In particular, John Paul II has taught us that forgiveness and mercy are something more than pious intentions when they promote brotherhood: in other words when they lead us to see one another and treat one another as God sees and treats us: as his children. For this to happen it is necessary to constantly overcome all those emotional, temperamental, cultural and social obstacles that our personal or collective history may build. “There is neither Jew nor Greek, there is neither slave nor free, there is neither male nor female” - the apostle Paul used to remind the Christian community of Galatia – “for you are all one in Christ Jesus.” (Gal. 3:28) In the context of the history of Canada these words may be translated in this way: there is neither English or French, Filipino or Chinese, Polish or Mexican… or rather… there are English and French, Filipinos and Chinese, Polish and Mexicans – because the Lord respects and promotes our own history and individuality – but above all, we are all brothers and sisters in Jesus Christ.
A few words now on Saint Pope John XXIII. He was born in the region where I too was born: Bergamo. It is also for this reason that your Archbishop kindly did me the honor of asking me to speak to you today. Pope John XXIII. What can we say about him?

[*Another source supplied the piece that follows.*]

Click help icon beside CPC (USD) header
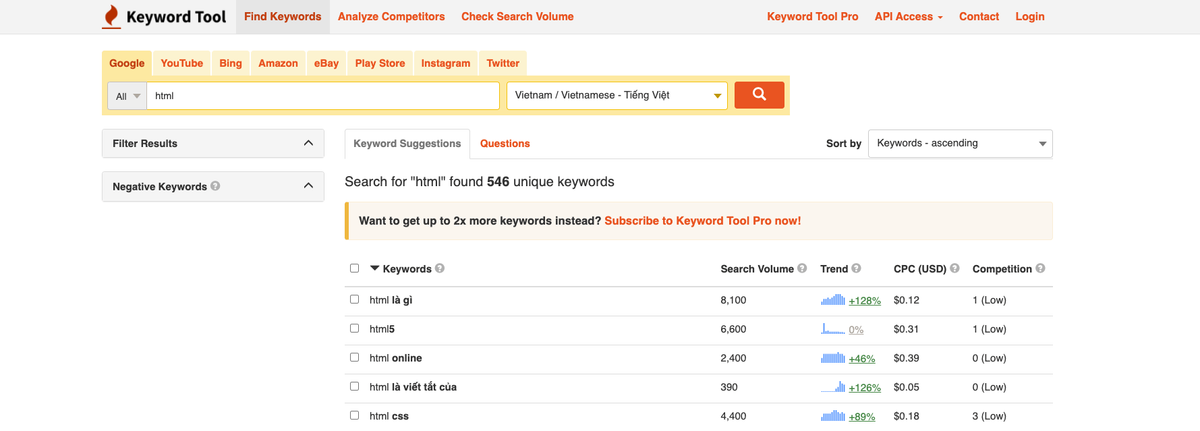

He who had been affectionately called il Papa buono, “the good Pope” had a secret. He was faithful to a resolution made as a young priest: to transform into an opportunity for goodness every situation of life, thanks to the power of prayer and charity. He pledged to keep himself from all bitterness, to avoid anger and personal outbursts, to have for all a happy and smiling patience. He made as his own, the aspiration taken from the Gospel, “Jesus, meek and humble of heart (Mt. 11:29), make my heart like unto thine.” Belonging to a family of humble and modest farmers, he knew that it was precisely the meek and gentle that Jesus promised would “inherit the earth.” (Mt. 5:5) Yes, in the end, it is neither violence nor arrogance but goodness, the spirit of kindness, gentleness and peace that conquers hearts. Of all these things, Saint Pope John XXIII is a living example.
Lord, help us to be instruments of peace and mercy. Help us to give and to receive pardon. Help us to see in others not strangers but brothers and sisters, perhaps different but always brothers and sisters, and to work together to build a civilization of love. Then we will rejoice. Then all of us, like the disciples when they saw the Lord, will experience joy. The true joy. Amen.